Again from Carlin on Campus, the meditation on the moment of silence.
How about a moment of screaming? These people are dead, you know, AAAAHHHHHHHHHHHHH! How about a moment of muffled conversation, for those who were treated and released?
Discussing how people pretty up their words with unneeded additions, such as "emergency situation" ("everything is a situation!") and the use of the prefix "pre-", culminating with "You know what I say to these people? Pre-suck my genital situation! And they seem to understand what I'm talking about."
In It's Bad For Ya, his impatience with people who can't stop talking.
Carlin:(pretending to be on the phone) You remember my neighbor with the burns on 90 percent of her body? Well, she burned the other 10 percent now. She was lighting a fart and her bush caught fire!

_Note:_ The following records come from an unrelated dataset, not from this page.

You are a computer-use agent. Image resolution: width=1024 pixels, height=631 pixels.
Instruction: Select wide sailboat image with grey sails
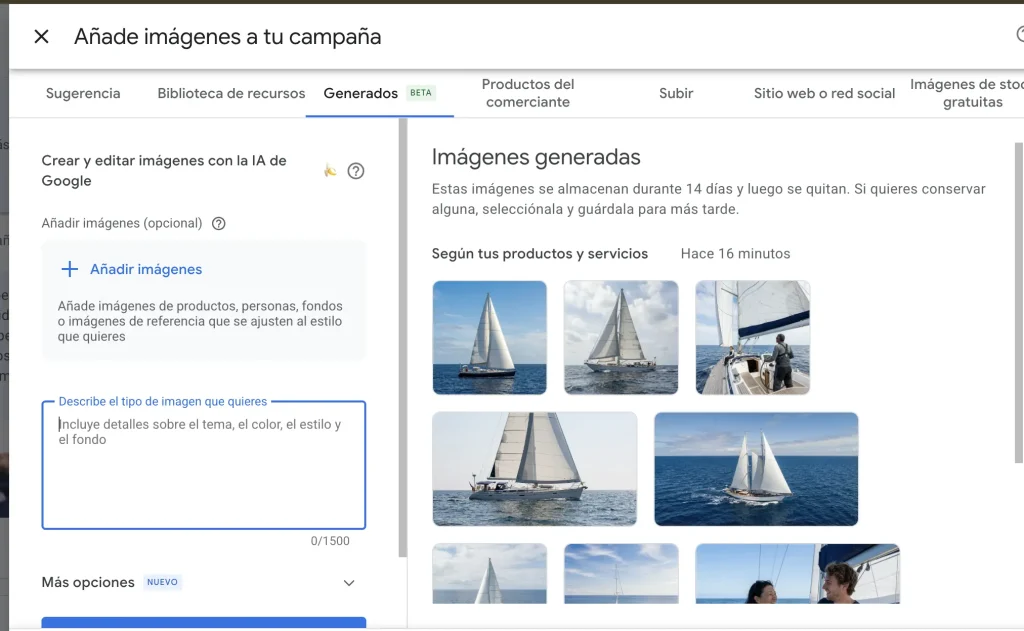click(535, 469)
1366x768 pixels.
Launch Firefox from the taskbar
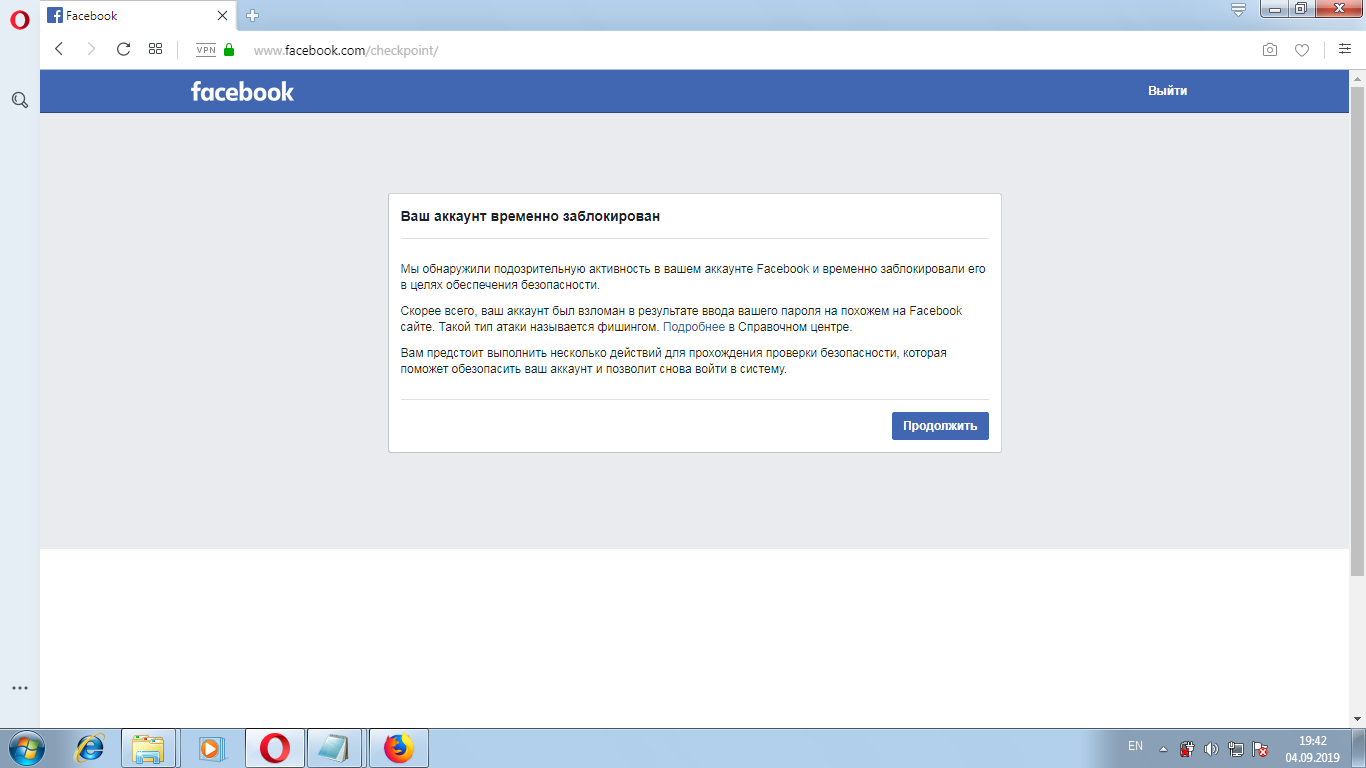pyautogui.click(x=398, y=747)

Carlin's reducing the Ten Commandments to the Two Commandments in Complaints and Greivances.
Carlin: So with all of this in mind, I leave you with my revised list of the Two Commandments. Thou shalt always be honest and faithful to the provider of thy nookie... and thou shalt try real hard not to kill anyone. Unless, of course, they pray to a different invisible man from the one you pray to.
Not to mention his "additional commandment": Thou shall keep thy religion to thyself.
From his Seven Words performance:
Carlin: (on the word cocksucker) The meaning has changed. It's now 'YOU COCKSUCKER!' It's a bad man. It's a good woman! What happened?!
A few of his simple but effective deconstructions.
"Legally drunk? Well if it's legal, then what's the problem? 'Leave my friend alone officer, he's legally drunk.''"
"Undisputed heavyweight champion. If it's undisputed, then what's all the fighting about?"
What Am I Doing In New Jersey? Especially "Keeping People Alert," "People I Can Do Without" and "More Stuff About Cars and Driving."
"Or, just run into a quiet little store on a Sunday afternoon and say: "ARE YOU OPEN ON THURSDAAAAAY?!" He'll say "Yes!" Then say "THANK YOOOUUU!" And run! Let them figure it out! It's not your concern."
"Pro-Life Is Anti Woman/Chickens Are Decent People" is a favourite.
"Airline Announcements" from Jammin' In New York.
Especially the guy with the Grateful Dead t-shirt and the "Fuck You" hat.
Also his bit about the correct meaning of the words "get on the plane":
"Fuck you, I'm getting in the plane. Let Evel Knievel get on the plane!"
Mickey Mouse's birthday
His routine about the stupid things people say after someone dies in "It's Bad For Ya":
After someone dies, the following conversation is bound to take place, probably more than once. Two guys meet on the street. 'Hey, did you hear? Phil Davis died.' 'Phil Davis? I just saw him yesterday.' 'Yeah?... Didn't help. He died anyway. Apparently, the simple act of your seeing him did not slow his cancer down. In fact, it may have made it more aggressive. You know, you could be responsible for Phil's death. How do you live with yourself?